How much easier everything looks when you can't see a thing.
Ikey wanted to stay on the farm and care for the uncle who made him a master mechanic, but a lost bet with the Admiral changed everything.
Forced to accompany the Admiral to Whitby, Ikey is soon in the thick of the Admiral's secret project--an airship like no other, one that will seal Great Britain's victory in World War I. Trapped in a strange, new world, and apprenticed to a gruff but brilliant engineer named Cross, Ikey seeks comfort in the company of Cross's mysterious wife, Rose. She obscures her face with a veil and keeps the house dark at all hours. Her impossibly long, beautiful fingers stop Ikey’s breath and leave him wondering about her nature.

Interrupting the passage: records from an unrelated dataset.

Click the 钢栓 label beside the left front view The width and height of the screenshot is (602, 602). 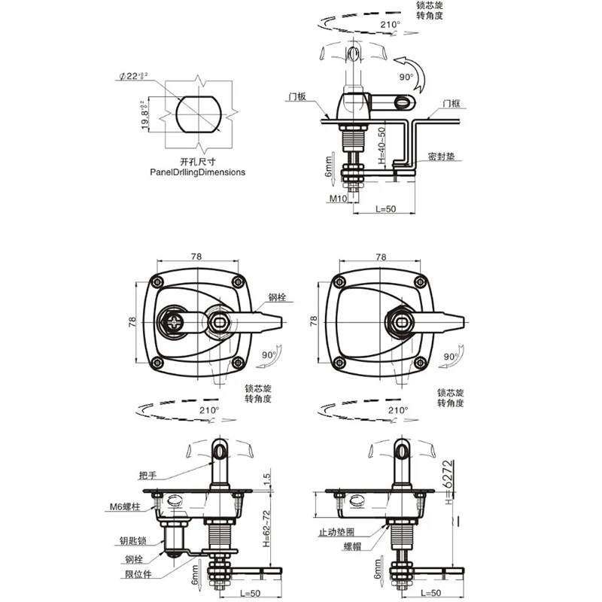tap(277, 298)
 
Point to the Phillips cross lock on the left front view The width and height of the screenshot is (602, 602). tap(174, 324)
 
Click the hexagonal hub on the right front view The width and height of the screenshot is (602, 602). tap(397, 324)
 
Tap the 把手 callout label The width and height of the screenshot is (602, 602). tap(148, 475)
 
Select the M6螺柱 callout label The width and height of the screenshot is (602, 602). tap(125, 508)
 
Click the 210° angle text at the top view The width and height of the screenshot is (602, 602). tap(391, 25)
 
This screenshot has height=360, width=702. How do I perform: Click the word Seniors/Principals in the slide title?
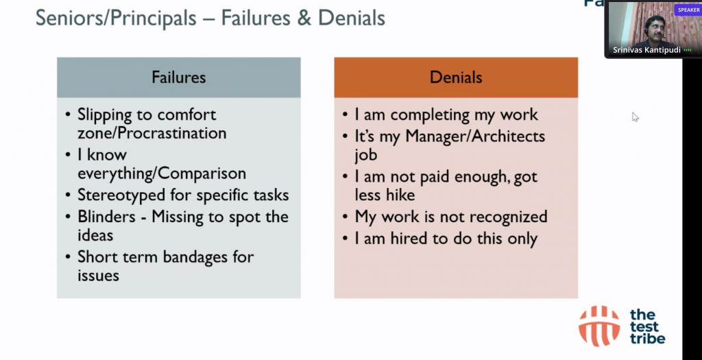(116, 19)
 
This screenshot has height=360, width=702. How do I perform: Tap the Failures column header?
(179, 77)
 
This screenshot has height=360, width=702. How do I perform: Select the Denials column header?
(456, 77)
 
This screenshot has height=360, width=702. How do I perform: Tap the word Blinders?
(106, 217)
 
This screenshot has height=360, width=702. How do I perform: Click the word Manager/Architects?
(476, 136)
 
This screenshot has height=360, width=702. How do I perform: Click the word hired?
(410, 238)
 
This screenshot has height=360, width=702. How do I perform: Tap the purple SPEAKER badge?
(688, 10)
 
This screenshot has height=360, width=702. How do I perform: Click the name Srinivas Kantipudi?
(646, 50)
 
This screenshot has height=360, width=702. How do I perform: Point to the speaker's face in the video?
(655, 27)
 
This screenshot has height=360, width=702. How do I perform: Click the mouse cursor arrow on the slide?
(635, 117)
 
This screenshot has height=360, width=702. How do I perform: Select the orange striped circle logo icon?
(599, 326)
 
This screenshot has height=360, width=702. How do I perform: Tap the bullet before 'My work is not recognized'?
(346, 217)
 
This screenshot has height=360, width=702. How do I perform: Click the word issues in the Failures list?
(98, 276)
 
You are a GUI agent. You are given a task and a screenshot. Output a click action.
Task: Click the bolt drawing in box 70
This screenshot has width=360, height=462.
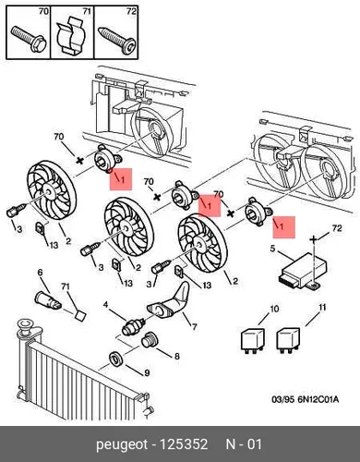pos(29,39)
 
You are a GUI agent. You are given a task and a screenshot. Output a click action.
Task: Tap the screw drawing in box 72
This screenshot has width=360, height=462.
pos(117,41)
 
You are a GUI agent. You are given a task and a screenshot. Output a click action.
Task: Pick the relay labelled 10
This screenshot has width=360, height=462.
pos(252,340)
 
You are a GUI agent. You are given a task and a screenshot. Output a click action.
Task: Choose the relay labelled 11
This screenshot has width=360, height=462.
pos(288,340)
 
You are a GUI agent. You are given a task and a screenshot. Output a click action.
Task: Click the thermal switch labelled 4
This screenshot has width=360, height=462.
pos(134,327)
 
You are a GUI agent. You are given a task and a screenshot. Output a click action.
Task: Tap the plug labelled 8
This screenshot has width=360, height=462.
pos(150,341)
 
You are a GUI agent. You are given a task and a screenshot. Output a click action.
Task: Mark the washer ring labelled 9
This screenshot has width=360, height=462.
pos(116,359)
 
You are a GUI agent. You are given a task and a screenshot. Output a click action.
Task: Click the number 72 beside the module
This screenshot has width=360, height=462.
pos(337,228)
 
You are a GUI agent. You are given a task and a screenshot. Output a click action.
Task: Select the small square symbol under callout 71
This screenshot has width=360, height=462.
pos(80,316)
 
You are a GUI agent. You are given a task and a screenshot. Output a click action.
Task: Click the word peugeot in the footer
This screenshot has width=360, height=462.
pos(122,444)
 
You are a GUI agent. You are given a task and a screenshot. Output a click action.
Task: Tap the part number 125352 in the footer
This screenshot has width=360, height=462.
pos(184,444)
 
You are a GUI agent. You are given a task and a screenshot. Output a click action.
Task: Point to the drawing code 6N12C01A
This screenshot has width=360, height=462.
pos(318,399)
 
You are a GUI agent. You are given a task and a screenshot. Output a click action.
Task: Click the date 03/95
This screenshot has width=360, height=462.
pos(283,399)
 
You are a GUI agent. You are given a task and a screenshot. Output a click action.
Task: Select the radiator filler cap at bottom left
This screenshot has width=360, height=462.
pos(26,326)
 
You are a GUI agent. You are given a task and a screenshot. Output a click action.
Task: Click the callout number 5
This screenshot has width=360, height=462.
pos(272,249)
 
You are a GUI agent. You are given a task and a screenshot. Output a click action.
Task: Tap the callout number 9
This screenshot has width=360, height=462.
pos(147,373)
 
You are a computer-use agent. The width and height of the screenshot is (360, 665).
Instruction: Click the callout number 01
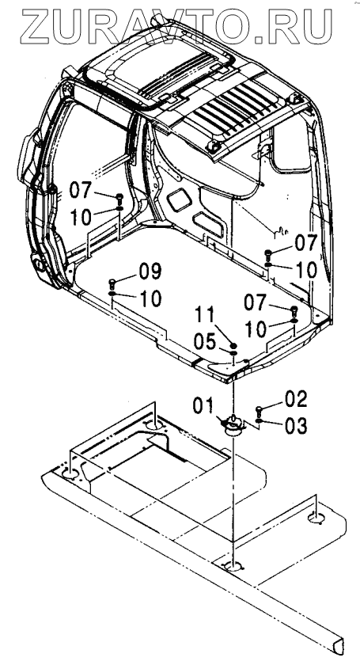point(203,405)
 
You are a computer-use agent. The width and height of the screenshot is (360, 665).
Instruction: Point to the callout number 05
point(205,341)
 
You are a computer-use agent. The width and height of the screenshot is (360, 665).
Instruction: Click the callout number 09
point(150,272)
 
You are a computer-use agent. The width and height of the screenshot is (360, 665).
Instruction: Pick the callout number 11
point(206,315)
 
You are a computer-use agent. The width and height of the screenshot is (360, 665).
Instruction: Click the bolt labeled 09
point(112,283)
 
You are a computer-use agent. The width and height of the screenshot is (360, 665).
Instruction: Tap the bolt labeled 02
point(259,411)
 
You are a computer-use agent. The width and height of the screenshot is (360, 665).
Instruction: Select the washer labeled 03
point(259,420)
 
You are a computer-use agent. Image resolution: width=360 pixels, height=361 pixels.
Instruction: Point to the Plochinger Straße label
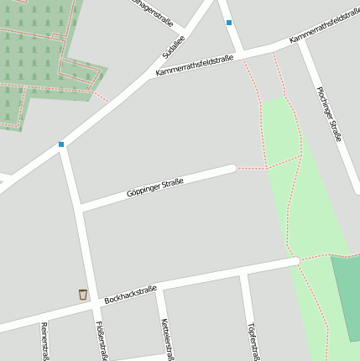tap(329, 114)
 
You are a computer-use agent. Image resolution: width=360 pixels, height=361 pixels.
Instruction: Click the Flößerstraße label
tap(102, 340)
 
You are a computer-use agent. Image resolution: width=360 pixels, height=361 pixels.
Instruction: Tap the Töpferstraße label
tap(252, 341)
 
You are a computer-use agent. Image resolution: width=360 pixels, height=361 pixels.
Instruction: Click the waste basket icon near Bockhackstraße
tap(82, 295)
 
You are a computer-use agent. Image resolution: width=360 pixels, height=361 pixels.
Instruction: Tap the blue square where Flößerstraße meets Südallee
tap(61, 144)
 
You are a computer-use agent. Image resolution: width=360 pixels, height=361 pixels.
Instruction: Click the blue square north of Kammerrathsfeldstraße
tap(228, 23)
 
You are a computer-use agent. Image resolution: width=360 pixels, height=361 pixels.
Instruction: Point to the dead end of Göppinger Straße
tap(232, 170)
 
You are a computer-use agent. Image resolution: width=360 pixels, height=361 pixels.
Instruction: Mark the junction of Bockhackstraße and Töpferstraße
tap(243, 274)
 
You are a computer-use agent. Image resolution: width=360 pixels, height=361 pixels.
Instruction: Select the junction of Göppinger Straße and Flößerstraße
tap(81, 207)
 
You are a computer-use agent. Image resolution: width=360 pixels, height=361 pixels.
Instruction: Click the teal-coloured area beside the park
tap(346, 298)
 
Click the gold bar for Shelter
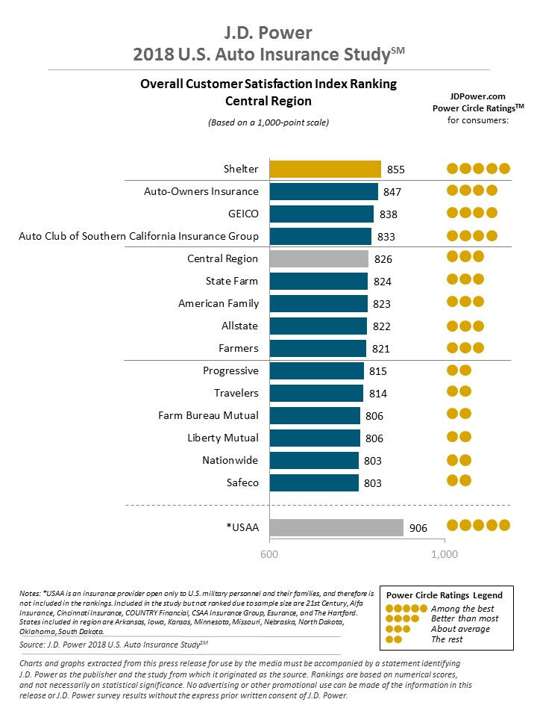[x=324, y=169]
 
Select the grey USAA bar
[x=336, y=528]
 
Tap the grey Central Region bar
[x=318, y=258]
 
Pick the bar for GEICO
[x=321, y=214]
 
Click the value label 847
[x=392, y=192]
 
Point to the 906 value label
[x=418, y=529]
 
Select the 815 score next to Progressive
[x=378, y=371]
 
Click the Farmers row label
[x=239, y=348]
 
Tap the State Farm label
[x=232, y=281]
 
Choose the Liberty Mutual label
[x=223, y=438]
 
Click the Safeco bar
[x=313, y=482]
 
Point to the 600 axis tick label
[x=268, y=555]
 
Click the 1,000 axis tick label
[x=445, y=555]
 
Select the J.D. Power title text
[x=268, y=33]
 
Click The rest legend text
[x=447, y=639]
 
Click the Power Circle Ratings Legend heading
[x=444, y=595]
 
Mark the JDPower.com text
[x=477, y=96]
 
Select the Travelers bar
[x=315, y=393]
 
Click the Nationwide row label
[x=230, y=460]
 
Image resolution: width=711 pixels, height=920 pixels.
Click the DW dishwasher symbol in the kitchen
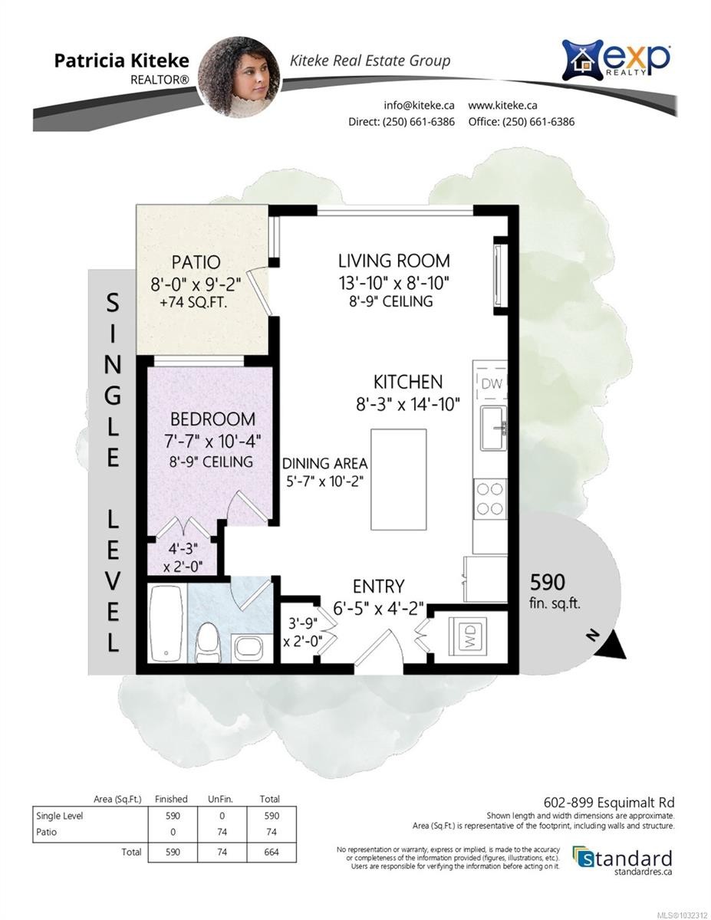[491, 384]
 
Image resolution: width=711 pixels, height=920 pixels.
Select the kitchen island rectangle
[399, 479]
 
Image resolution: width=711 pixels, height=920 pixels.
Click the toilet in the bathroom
[207, 642]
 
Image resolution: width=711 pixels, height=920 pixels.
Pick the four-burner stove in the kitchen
[490, 499]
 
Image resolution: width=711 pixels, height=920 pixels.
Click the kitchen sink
[494, 428]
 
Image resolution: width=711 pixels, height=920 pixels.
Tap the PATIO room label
[196, 262]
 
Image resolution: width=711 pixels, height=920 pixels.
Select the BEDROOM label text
[212, 419]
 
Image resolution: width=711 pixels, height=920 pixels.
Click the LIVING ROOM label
[393, 261]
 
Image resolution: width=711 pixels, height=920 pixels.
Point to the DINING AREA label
[324, 464]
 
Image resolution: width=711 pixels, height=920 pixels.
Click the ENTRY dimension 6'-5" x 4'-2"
[378, 609]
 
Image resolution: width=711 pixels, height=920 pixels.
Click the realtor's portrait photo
[239, 77]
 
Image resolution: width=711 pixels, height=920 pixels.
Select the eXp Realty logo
[616, 60]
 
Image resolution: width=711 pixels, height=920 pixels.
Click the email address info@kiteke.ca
[420, 105]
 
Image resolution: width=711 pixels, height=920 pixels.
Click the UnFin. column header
[221, 799]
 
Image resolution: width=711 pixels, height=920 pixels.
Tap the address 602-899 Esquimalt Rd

As Ikey works to unravel Rose's secrets, he is caught up in a web of lies and deceit that threatens the airship, his relationship with Rose, and even his very life. Challenged from all sides, Ikey must decide what he values most, and what price he will pay for love.
Self-published, but perfectly edited and technically the writer's skills were good. I thought I would finish this book, at first the story did interest me, but there was one issue: All the characters hated the main character and hated each other. They were all so miserable and all so mean, it drained all the enjoyment from reading it.
Plot: Set in what seemed like an alternate real world, sometime around WW1 maybe, a boy and his uncle repaired mechanical things for all the farms of their area. One day a high ranking military man arrived and recruited the boy to be an apprentice at the factory building a military air ship. This should have been a turn for the better, but the boy went from an physically abusive home life to a mentally/emotionally abusive life in the new city.
I made it to nearly the halfway point (46%) before DNFing it. The plot really slowed down and every single character other than the main character was simply a miserable, abusive bastard.